国民经济恢复时期结束了,城市里的变化更大了,工人成了主人,实行工资制后,工人工资分八级制,最高工资堪比工程师,大学讲师。每个月都会有奖金,鼓励发明创新,評劳模,企业文化也很活跃,工会負责职工的福利组织舞会,旅游,春节,新年有文艺汇演,男工人穿花衬衫,女的穿布拉吉,(即俄语的连衣裙)t。苏联专家也越来越多了,孩子们见到男的就喊苏联老大哥,见了女的就叫她们苏联老大姐,她们也很和善,拿出糖果给孩子们。
大院里的人变化更大了,老区来的学员也越来越洋气,穿着高跟鞋,烫发,苏联专家当导演,教他们排戏,苏联专家有教表演的,有教音乐的有教舞蹈的,还有教油画的,招生时按照音,体,美,表演,文化五项标准。招生对象是高中毕业生。教学体系是苏联的,所以苏联专家主宰了话语权。

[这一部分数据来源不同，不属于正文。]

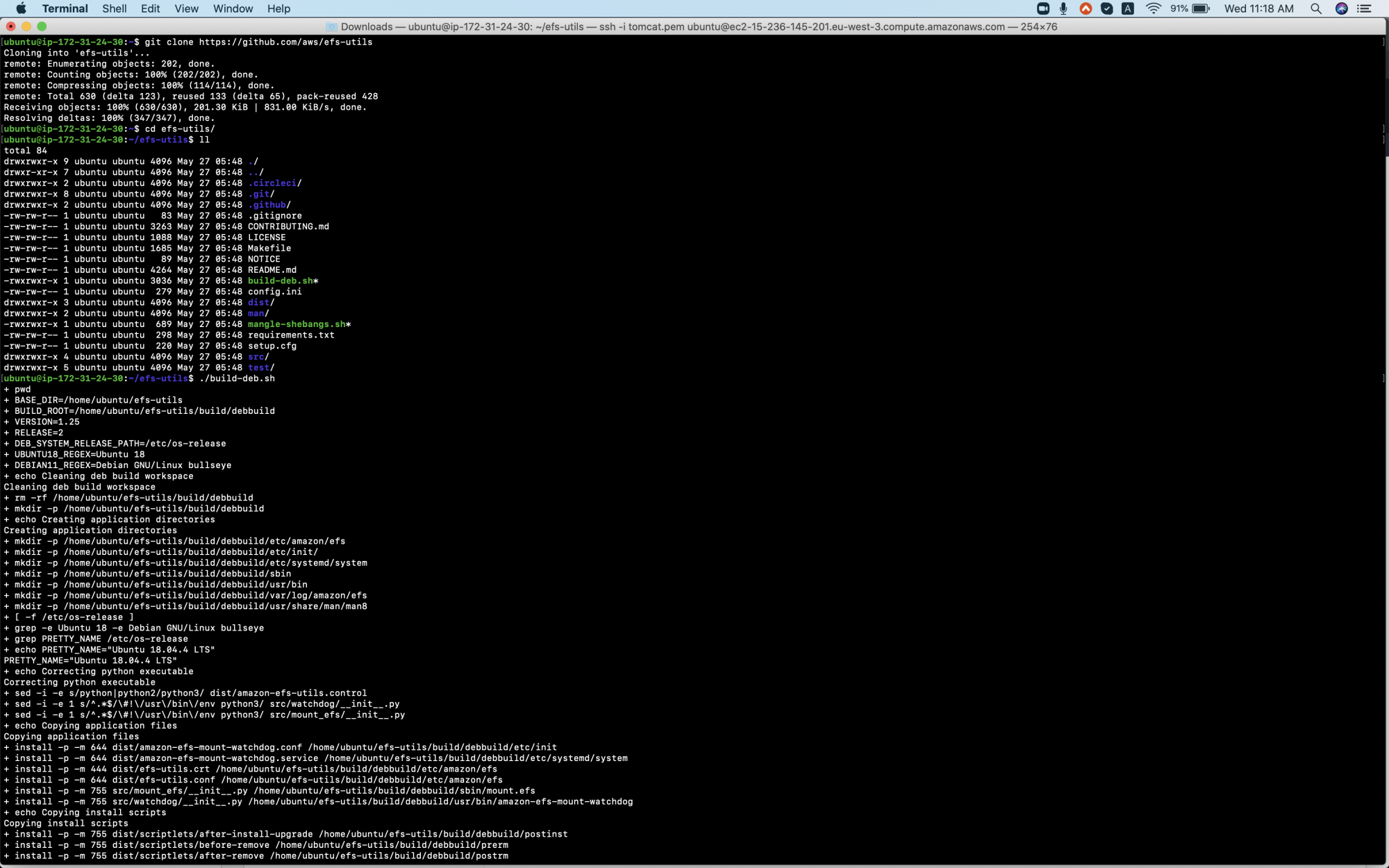Click the green zoom window button
Screen dimensions: 1389x868
tap(42, 26)
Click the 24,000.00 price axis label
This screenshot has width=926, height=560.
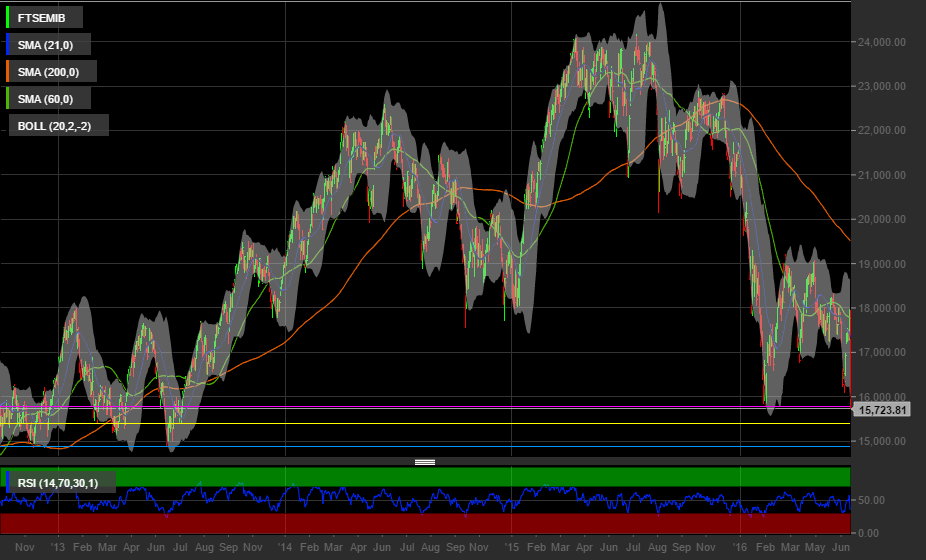[x=882, y=42]
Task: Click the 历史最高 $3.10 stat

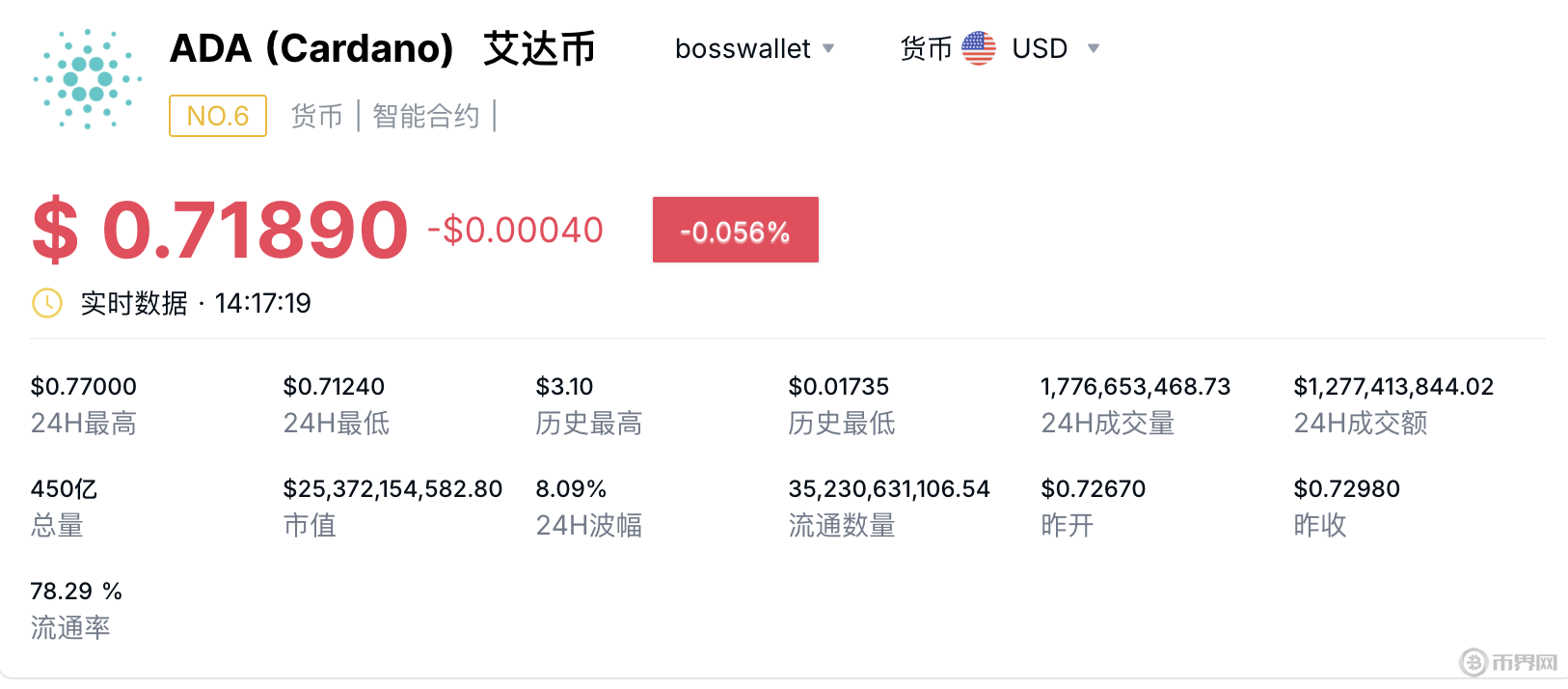Action: coord(565,386)
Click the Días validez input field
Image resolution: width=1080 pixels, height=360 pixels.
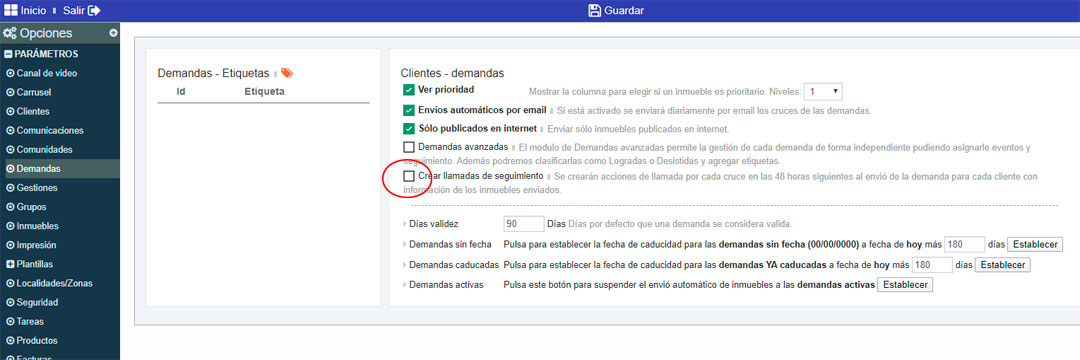524,224

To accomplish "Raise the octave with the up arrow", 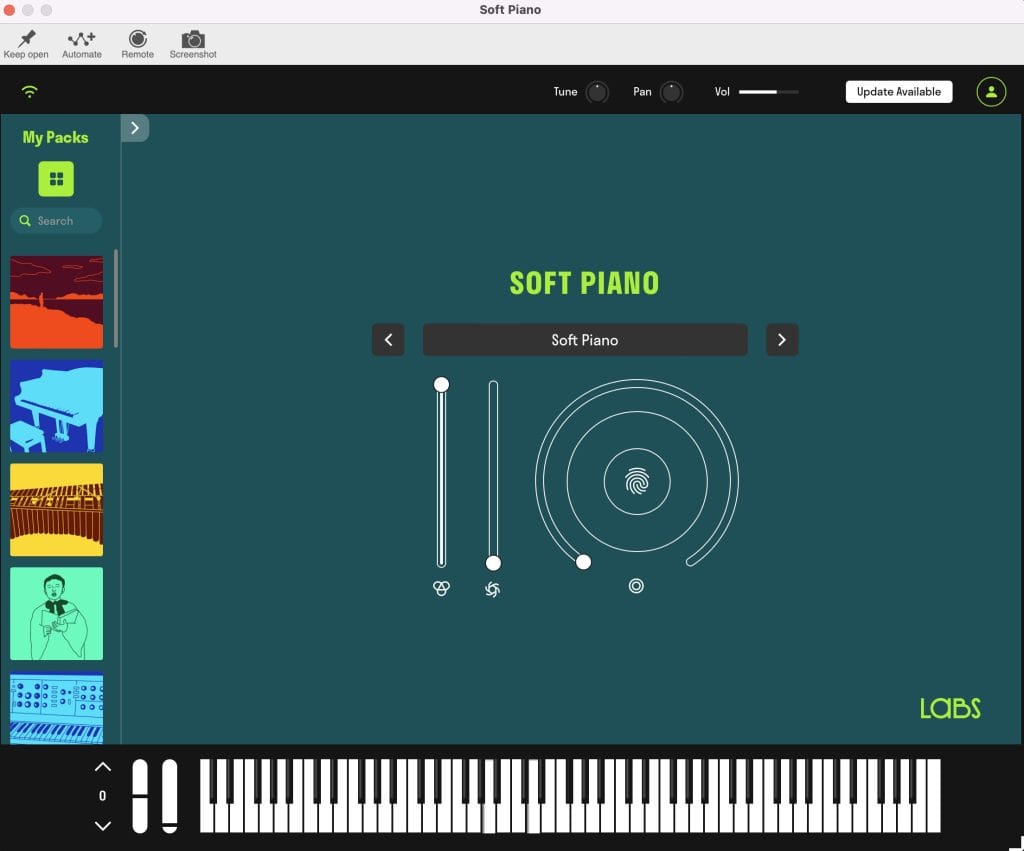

有一次,我穿着背心裤衩在楼道里跑,这时天色已晚,忽然听到俄语說话声,我本能地一躲,但被发现了,原来是苏联教授下课了,女翻译陪着他。他在叫我,我硬着头皮走过去,他把我拉过来,问我叫什么名字,几岁了,上几年级,功课好不好,作业写完没有,他一边说,女翻译一边翻译给我听,我渐渐放松了,一 一回答了问题。后来他說:“德斯威达尼亚”(俄语,再见的意思)过了几天,我在戏剧学院的校报上看到一张照片,上写“列斯里教授說得多有风趣啊,连孙维世翻译都笑了”,照片上的这俩人正是我见到的人。列斯里教授是苏联戏剧大师斯坦尼斯拉夫斯基的得意门生,孙维世是周总理的干女儿,在苏联留学,所以俄语特别好。
还有一个人变化也很大,那就是杨尚昆主席的夫人李伯钊,我常看到一个老太太,穿着白色纱连衣裙,白色半高跟鞋,白珍珠項练,但皮肤稍黑,很严肃的样子,坐小汽车来,小汽车走,大家都叫她院长,反右斗争时,大字报說她进城后生活腐化,我才知道她是李伯钊,剧作家,最早到苏联留学的,和邓小平,刘少奇同一时间的留学生。
戏剧学院的国际文化交流很多,我在这里见到过卓娅和舒拉的妈妈,每个星期都能看一部外国电影,有的是在外面电影院看不到的,有的甚至没翻译成中文就放映了,像法国电影《三剑客》就是一个会法语的学生在放映的同时即时口译給观众的。
我在这一时期吸收了很多文艺精华,每天都看学生们排练著名话剧片段,如易卜生名剧《 娜拉》,德国席勒名剧《 阴谋与爱情》,苏联的《青年近卫军》,《一仆二主了》等等。学院有专门的舞蹈教室,一对苏联老夫妇教芭蕾舞课,对学生很严厉,用个小棍子敲打学生,肚子突出了,就敲他肚子让收腹,腿弯了就敲他的膝盖,叫他伸直。我经常看他们的舞蹈课,并跟着学学各种动作,一些华尔兹的舞步我至今还会跳。
解放初期是中苏关系的蜜月期,苏联给了我们很多援助,其中有的是贷款,保括经济建设和抗美援朝的军火。那时全盘苏化,对苏联的态度有人顶礼膜拜,有人提出异议,但我党中央毛主席始终坚持独立自主的方针,不做苏联附庸。
一九六一年苏共二十二大,中苏分裂,他们就逼我国还债。而且条件非常尅刻,我们用实物还债,萍果大小要达标,不然不要,猪肉要几指膘的,不合格的在海关腐烂了,都倒进海里了。
老百姓恨死苏联了,給他们总理赫鲁晓夫起绰号叫赫秃子。至此中苏蜜月期结束。